"Um Barco atracado ao cais é sempre um sonho preso"

quarta-feira, janeiro 31, 2018

Apresentação da segunda edição do “A hora das coisas” de Fernando Duarte


Fotografia de João Pedro Duarte

Apresentação da segunda edição do “A hora das coisas” (Pastelaria Studios, 2017)

13 de Outubro de 2017 – GDEC “Os Combatentes”, Lisboa

Entre a força e o caótico, o poema não é só o que está escrito, mas a forma como as palavras são entoadas”. Esta frase é de Fernando Duarte e guardei-a duma conversa recente.

Albano Martins em “O Mesmo Nome” (Campo de Letras, 1996, p.27) alerta: “Nenhum ramo é seguro. Frágeis são as palavras”. Maria Alberta Menéres confirma: “É de existirmos que existir se faz” (O Jogo dos Silêncios, Hugin, 1996, p.26). A autora de “O poeta faz-se aos dez anos” lembra: “Oh como o poeta vive atento à sua topografia interior/e sabe distinguir a pequena rua da infância” (ibidem, p.41) (…) “Oh como o poeta acolhe o cheiro das penumbras/e a brancura da cal ensombrada” (ibidem, p.43).

Fernando Duarte, autor de “Quase cem poemas de amor e outros fragmentos”, o seu primeiro livro, e deste “A hora das coisas”, cuja 2ª edição partilhamos nesta sessão, decidiu expor o seu amor e desespero pelas palavras, que idealizam ou celebram o quotidiano, no avesso dos dias banais. Por isso, e como afirma Isabel Mendes Ferreira em “As lágrimas estão todas na Garganta do Mar (babel, 2010) “o abismo é outro sentido do pensar” (ibidem, p.147). Isabel Mendes Ferreira confessa “descalço a língua” (p.155) escrevendo que “é ainda a escuta (…) que marginaliza o manso e ilumina o árido”. (p.83)

Este poeta (que há muito é meu Amigo) foi-me dado a conhecer, enquanto Poeta através de cartas que recebi nos anos 80, oriundas do Alasca, onde estava em serviço. O geógrafo que se especializou no conhecimento sobre a pesca do bacalhau, com quem fundei associações, exerce a sua profissão na Secretaria de Estado das Pescas, sendo leitor assíduo de Poesia, que de forma incessante tenta actualizar tudo o que sabe da Escrita dos Clássicos e dos mais jovens.

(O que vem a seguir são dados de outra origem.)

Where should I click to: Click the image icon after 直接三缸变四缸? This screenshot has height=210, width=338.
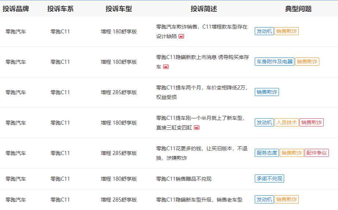click(196, 128)
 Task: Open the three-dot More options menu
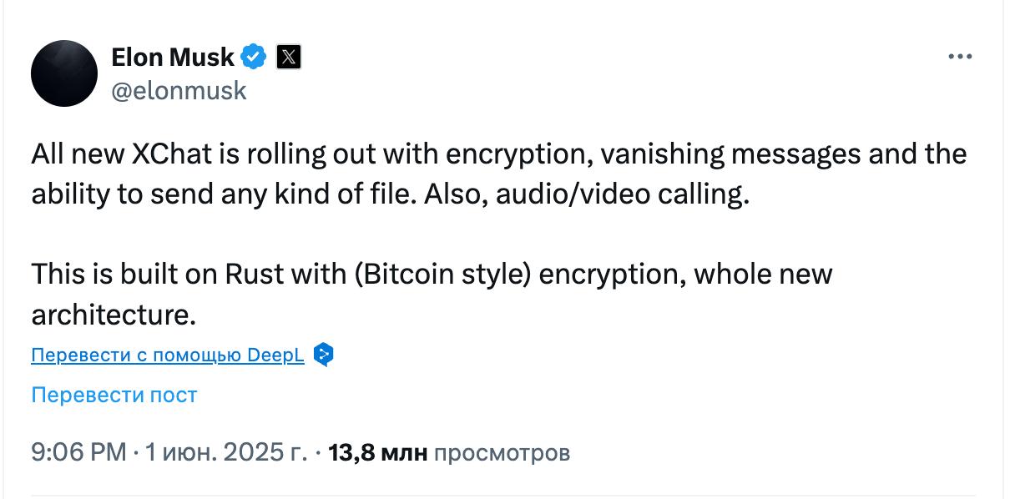click(x=960, y=57)
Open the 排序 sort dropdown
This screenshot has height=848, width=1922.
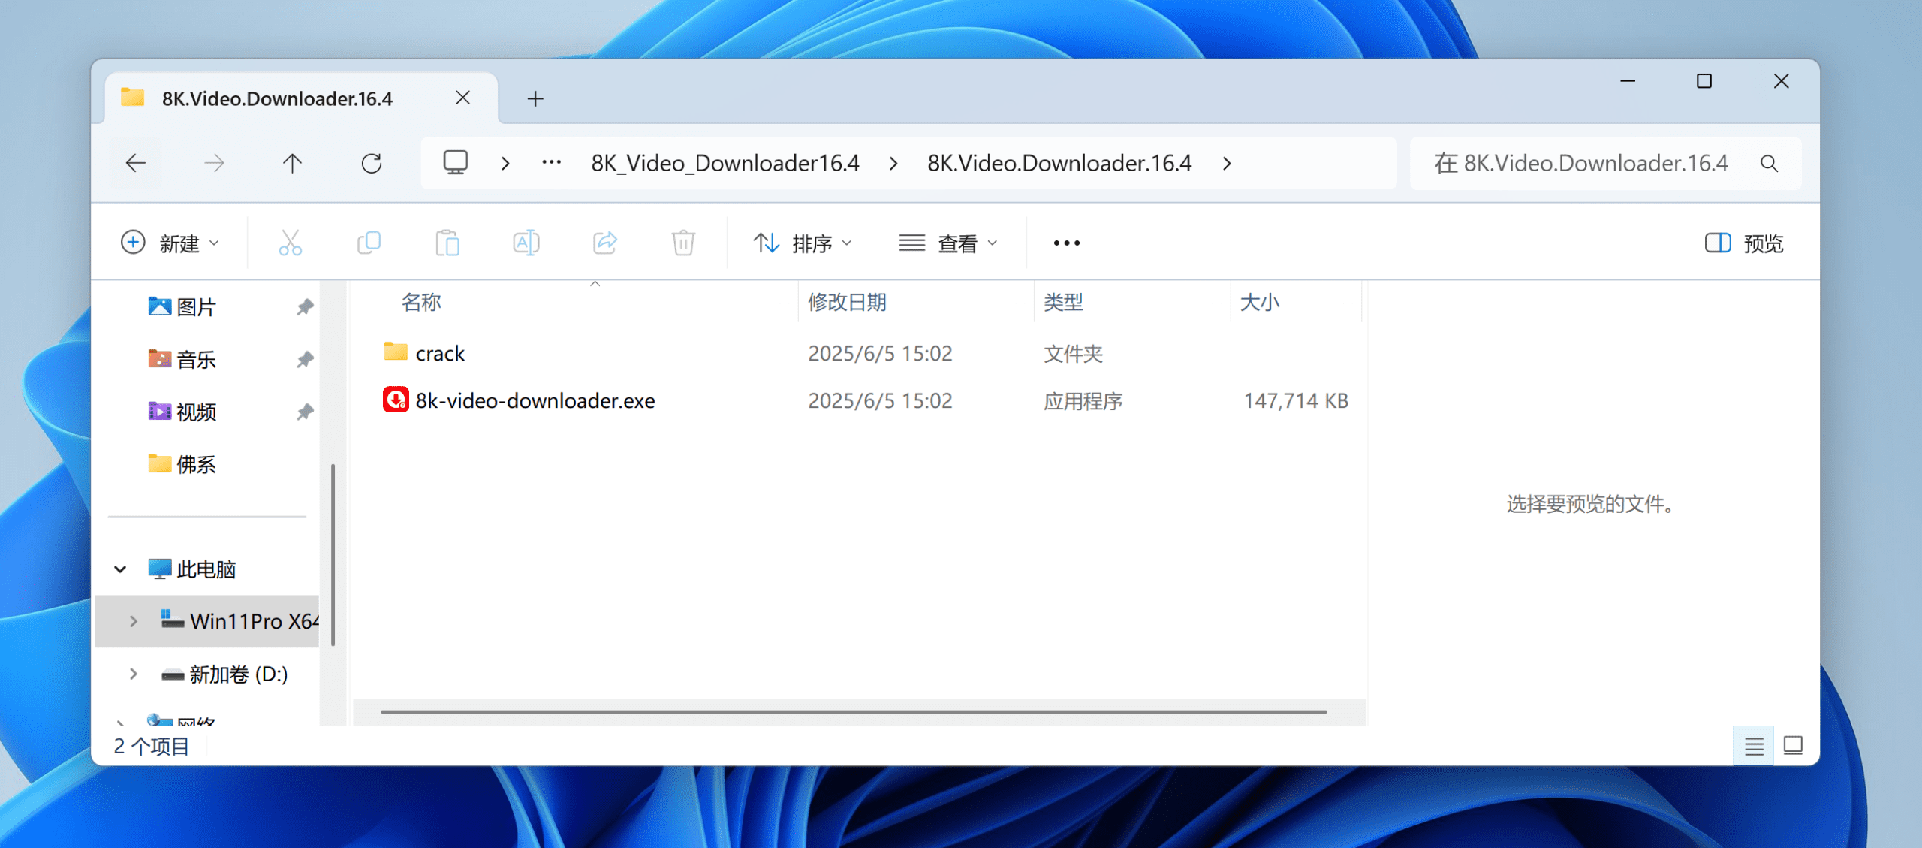click(803, 243)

Quando mudei para Almada tive o ensejo de folhear álbuns muito especiais, com fotografias a sinalizar o seu também novo percurso de vida, pois anteriormente viveu em Lisboa (na
Boa-Hora, em Benfica e depois em Santo Amaro). Porém, junto às imagens o seu sentir ampliava-se com a sensibilidade poética, de repente tornada urgente, como fonte que irrompe em imparável torrente. No seu conjunto, aquelas palavras justificavam vários livros.

O primeiro, “Quase cem Poemas”, foi editado em Fevereiro de 2015. E embora tivesse dito “Escrevo para ninguém ler” ou “quero viver sem dar-me conta”, como cantou Sérgio Godinho “pode alguém ser quem não é?”.

“A Hora das Coisas” reforça esta voz, desbravando sempre novos caminhos, dizendo a eterna necessidade das palavras e através da sua substância fala das emoções, de sentimentos e sonhos.

Sei que o Fernando Duarte não vai estancar a sonoridade das sílabas na sua oficina solitária, onde o espanto e a magia de alguns dias vividos ou imaginados, lhe darão aquele indizível prazer de explorar desbravar o desmedido horizonte, entre o ritmo e o silêncio, fazendo nascer mais textos, novos livros.

Pela exigência e perfeccionismo que nos aproxima, posso atestar que estamos na presença de uma obra única, de um caminho singular em poesia, tendo aceite assinar o prefácio deste
“A hora das coisas”.

Termino citando o Poeta António Salvado e a página XXXI do seu livro Igaedus (2015): “Que se vai desejar mais que não seja/ Que a leveza da terra erga a miragem/de que nem tudo se perdeu na vida”.

Parabéns Fernando e que venham outros – ainda mais belos – livros!